» **Activity**:
Restate all of the data below word for word.

» **Data for this task**:

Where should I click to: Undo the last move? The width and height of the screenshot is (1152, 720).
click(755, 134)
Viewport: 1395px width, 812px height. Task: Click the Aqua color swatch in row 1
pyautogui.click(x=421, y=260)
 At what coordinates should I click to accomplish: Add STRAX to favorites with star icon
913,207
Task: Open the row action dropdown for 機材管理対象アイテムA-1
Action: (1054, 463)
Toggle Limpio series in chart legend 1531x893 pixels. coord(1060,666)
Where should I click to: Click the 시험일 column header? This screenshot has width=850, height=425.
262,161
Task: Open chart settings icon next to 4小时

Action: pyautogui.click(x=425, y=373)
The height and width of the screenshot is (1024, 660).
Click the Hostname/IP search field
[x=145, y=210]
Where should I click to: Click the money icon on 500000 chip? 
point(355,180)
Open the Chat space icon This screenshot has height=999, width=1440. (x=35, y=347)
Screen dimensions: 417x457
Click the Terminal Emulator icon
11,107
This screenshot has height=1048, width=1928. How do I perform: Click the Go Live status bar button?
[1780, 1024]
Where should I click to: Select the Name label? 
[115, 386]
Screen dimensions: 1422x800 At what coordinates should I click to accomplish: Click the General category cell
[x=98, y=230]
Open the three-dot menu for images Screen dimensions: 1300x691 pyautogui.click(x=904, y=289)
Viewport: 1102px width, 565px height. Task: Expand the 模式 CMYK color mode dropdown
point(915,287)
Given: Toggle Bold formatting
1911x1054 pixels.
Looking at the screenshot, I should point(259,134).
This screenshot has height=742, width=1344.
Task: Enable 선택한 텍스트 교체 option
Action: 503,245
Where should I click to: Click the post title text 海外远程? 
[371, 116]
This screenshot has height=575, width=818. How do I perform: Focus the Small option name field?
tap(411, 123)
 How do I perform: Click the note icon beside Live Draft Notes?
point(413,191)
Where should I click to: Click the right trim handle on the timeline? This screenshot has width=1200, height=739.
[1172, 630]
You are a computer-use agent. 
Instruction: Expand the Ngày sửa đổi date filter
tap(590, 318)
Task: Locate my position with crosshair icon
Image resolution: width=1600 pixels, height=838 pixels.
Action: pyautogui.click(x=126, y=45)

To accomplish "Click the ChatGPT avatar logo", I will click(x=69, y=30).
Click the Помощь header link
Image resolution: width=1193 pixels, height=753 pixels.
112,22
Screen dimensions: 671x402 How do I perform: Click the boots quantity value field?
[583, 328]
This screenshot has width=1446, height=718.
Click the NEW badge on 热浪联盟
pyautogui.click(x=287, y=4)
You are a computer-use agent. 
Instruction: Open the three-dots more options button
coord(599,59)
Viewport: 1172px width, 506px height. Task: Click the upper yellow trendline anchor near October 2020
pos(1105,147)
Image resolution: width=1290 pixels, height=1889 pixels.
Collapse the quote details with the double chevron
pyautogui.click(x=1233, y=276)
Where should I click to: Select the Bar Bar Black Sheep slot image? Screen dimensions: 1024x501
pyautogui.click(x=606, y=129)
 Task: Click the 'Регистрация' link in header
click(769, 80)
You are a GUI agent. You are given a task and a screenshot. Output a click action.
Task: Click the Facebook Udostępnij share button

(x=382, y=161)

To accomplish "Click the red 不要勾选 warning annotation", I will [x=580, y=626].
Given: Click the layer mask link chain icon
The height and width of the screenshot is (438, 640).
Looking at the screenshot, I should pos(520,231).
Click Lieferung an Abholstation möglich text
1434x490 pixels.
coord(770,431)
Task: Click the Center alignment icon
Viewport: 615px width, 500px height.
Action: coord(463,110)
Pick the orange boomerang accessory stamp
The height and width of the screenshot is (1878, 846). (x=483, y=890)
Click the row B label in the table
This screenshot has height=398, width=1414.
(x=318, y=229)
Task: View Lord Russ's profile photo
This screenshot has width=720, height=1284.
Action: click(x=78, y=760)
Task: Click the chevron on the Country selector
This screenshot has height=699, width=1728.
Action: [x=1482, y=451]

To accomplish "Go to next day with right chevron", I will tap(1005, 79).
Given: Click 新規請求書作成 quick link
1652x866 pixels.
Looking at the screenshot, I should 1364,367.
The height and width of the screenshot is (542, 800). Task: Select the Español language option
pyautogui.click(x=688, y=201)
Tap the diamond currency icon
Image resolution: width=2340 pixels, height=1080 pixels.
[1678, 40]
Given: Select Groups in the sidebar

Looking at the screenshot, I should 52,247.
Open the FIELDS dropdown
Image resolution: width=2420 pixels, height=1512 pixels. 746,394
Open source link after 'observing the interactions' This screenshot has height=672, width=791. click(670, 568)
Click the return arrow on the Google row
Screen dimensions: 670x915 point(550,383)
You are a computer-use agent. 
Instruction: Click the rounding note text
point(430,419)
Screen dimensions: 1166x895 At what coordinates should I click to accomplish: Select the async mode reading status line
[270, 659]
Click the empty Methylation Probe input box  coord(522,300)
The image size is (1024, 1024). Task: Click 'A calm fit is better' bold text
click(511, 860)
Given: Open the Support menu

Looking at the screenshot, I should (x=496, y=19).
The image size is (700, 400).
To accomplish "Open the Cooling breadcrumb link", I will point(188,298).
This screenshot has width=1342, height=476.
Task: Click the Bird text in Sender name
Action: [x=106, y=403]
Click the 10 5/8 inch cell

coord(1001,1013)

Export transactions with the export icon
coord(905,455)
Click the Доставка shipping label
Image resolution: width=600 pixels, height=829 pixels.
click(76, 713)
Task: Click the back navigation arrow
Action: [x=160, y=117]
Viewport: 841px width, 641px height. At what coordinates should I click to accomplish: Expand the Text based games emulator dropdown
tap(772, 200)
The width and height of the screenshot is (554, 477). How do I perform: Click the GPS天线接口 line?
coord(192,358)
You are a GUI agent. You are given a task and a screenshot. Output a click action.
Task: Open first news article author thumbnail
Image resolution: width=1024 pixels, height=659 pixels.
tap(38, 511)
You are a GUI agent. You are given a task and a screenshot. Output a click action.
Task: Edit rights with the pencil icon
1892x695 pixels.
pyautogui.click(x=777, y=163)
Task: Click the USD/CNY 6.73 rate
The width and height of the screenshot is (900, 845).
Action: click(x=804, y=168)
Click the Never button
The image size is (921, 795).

» **Task solution**:
Where should I click to: Undo the last move? The width and height of the screenshot is (1152, 720).
click(755, 134)
Viewport: 1395px width, 812px height. Task: Click the Aqua color swatch in row 1
pyautogui.click(x=421, y=260)
 At what coordinates should I click to accomplish: Add STRAX to favorites with star icon
913,207
Task: Open the row action dropdown for 機材管理対象アイテムA-1
Action: (1054, 463)
Toggle Limpio series in chart legend 1531x893 pixels. coord(1060,666)
Where should I click to: Click the 시험일 column header? This screenshot has width=850, height=425.
262,161
Task: Open chart settings icon next to 4小时

Action: pyautogui.click(x=425, y=373)
The height and width of the screenshot is (1024, 660).
Click the Hostname/IP search field
[x=145, y=210]
Where should I click to: Click the money icon on 500000 chip? 
point(355,180)
Open the Chat space icon This screenshot has height=999, width=1440. (x=35, y=347)
Screen dimensions: 417x457
Click the Terminal Emulator icon
11,107
This screenshot has height=1048, width=1928. How do I perform: Click the Go Live status bar button?
[1780, 1024]
Where should I click to: Select the Name label? 
[115, 386]
Screen dimensions: 1422x800 At what coordinates should I click to accomplish: Click the General category cell
[x=98, y=230]
Open the three-dot menu for images Screen dimensions: 1300x691 pyautogui.click(x=904, y=289)
Viewport: 1102px width, 565px height. Task: Expand the 模式 CMYK color mode dropdown
point(915,287)
Given: Toggle Bold formatting
1911x1054 pixels.
Looking at the screenshot, I should point(259,134).
This screenshot has height=742, width=1344.
Task: Enable 선택한 텍스트 교체 option
Action: 503,245
Where should I click to: Click the post title text 海外远程? 
[371, 116]
This screenshot has height=575, width=818. How do I perform: Focus the Small option name field?
tap(411, 123)
 How do I perform: Click the note icon beside Live Draft Notes?
point(413,191)
Where should I click to: Click the right trim handle on the timeline? This screenshot has width=1200, height=739.
[1172, 630]
You are a computer-use agent. 
Instruction: Expand the Ngày sửa đổi date filter
tap(590, 318)
Task: Locate my position with crosshair icon
Image resolution: width=1600 pixels, height=838 pixels.
Action: pyautogui.click(x=126, y=45)

To accomplish "Click the ChatGPT avatar logo", I will click(x=69, y=30).
Click the Помощь header link
Image resolution: width=1193 pixels, height=753 pixels.
112,22
Screen dimensions: 671x402 How do I perform: Click the boots quantity value field?
[583, 328]
This screenshot has width=1446, height=718.
Click the NEW badge on 热浪联盟
pyautogui.click(x=287, y=4)
You are a computer-use agent. 
Instruction: Open the three-dots more options button
coord(599,59)
Viewport: 1172px width, 506px height. Task: Click the upper yellow trendline anchor near October 2020
pos(1105,147)
Image resolution: width=1290 pixels, height=1889 pixels.
Collapse the quote details with the double chevron
pyautogui.click(x=1233, y=276)
Where should I click to: Select the Bar Bar Black Sheep slot image? Screen dimensions: 1024x501
pyautogui.click(x=606, y=129)
 Task: Click the 'Регистрация' link in header
click(769, 80)
You are a GUI agent. You are given a task and a screenshot. Output a click action.
Task: Click the Facebook Udostępnij share button

(x=382, y=161)

To accomplish "Click the red 不要勾选 warning annotation", I will [x=580, y=626].
Given: Click the layer mask link chain icon
The height and width of the screenshot is (438, 640).
Looking at the screenshot, I should pos(520,231).
Click Lieferung an Abholstation möglich text
1434x490 pixels.
coord(770,431)
Task: Click the Center alignment icon
Viewport: 615px width, 500px height.
Action: coord(463,110)
Pick the orange boomerang accessory stamp
The height and width of the screenshot is (1878, 846). (x=483, y=890)
Click the row B label in the table
This screenshot has height=398, width=1414.
(x=318, y=229)
Task: View Lord Russ's profile photo
This screenshot has width=720, height=1284.
Action: click(x=78, y=760)
Task: Click the chevron on the Country selector
This screenshot has height=699, width=1728.
Action: [x=1482, y=451]

To accomplish "Go to next day with right chevron", I will tap(1005, 79).
Given: Click 新規請求書作成 quick link
1652x866 pixels.
Looking at the screenshot, I should 1364,367.
The height and width of the screenshot is (542, 800). Task: Select the Español language option
pyautogui.click(x=688, y=201)
Tap the diamond currency icon
Image resolution: width=2340 pixels, height=1080 pixels.
[1678, 40]
Given: Select Groups in the sidebar

Looking at the screenshot, I should 52,247.
Open the FIELDS dropdown
Image resolution: width=2420 pixels, height=1512 pixels. 746,394
Open source link after 'observing the interactions' This screenshot has height=672, width=791. click(670, 568)
Click the return arrow on the Google row
Screen dimensions: 670x915 point(550,383)
You are a computer-use agent. 
Instruction: Click the rounding note text
point(430,419)
Screen dimensions: 1166x895 At what coordinates should I click to accomplish: Select the async mode reading status line
[270, 659]
Click the empty Methylation Probe input box  coord(522,300)
The image size is (1024, 1024). Task: Click 'A calm fit is better' bold text
click(511, 860)
Given: Open the Support menu

Looking at the screenshot, I should (x=496, y=19).
The image size is (700, 400).
To accomplish "Open the Cooling breadcrumb link", I will point(188,298).
This screenshot has width=1342, height=476.
Task: Click the Bird text in Sender name
Action: [x=106, y=403]
Click the 10 5/8 inch cell

coord(1001,1013)

Export transactions with the export icon
coord(905,455)
Click the Доставка shipping label
Image resolution: width=600 pixels, height=829 pixels.
click(76, 713)
Task: Click the back navigation arrow
Action: [x=160, y=117]
Viewport: 841px width, 641px height. At what coordinates should I click to accomplish: Expand the Text based games emulator dropdown
tap(772, 200)
The width and height of the screenshot is (554, 477). How do I perform: Click the GPS天线接口 line?
coord(192,358)
You are a GUI agent. You are given a task and a screenshot. Output a click action.
Task: Open first news article author thumbnail
Image resolution: width=1024 pixels, height=659 pixels.
tap(38, 511)
You are a GUI agent. You are given a task and a screenshot. Output a click action.
Task: Edit rights with the pencil icon
1892x695 pixels.
pyautogui.click(x=777, y=163)
Task: Click the USD/CNY 6.73 rate
The width and height of the screenshot is (900, 845).
Action: click(x=804, y=168)
Click the Never button
The image size is (921, 795).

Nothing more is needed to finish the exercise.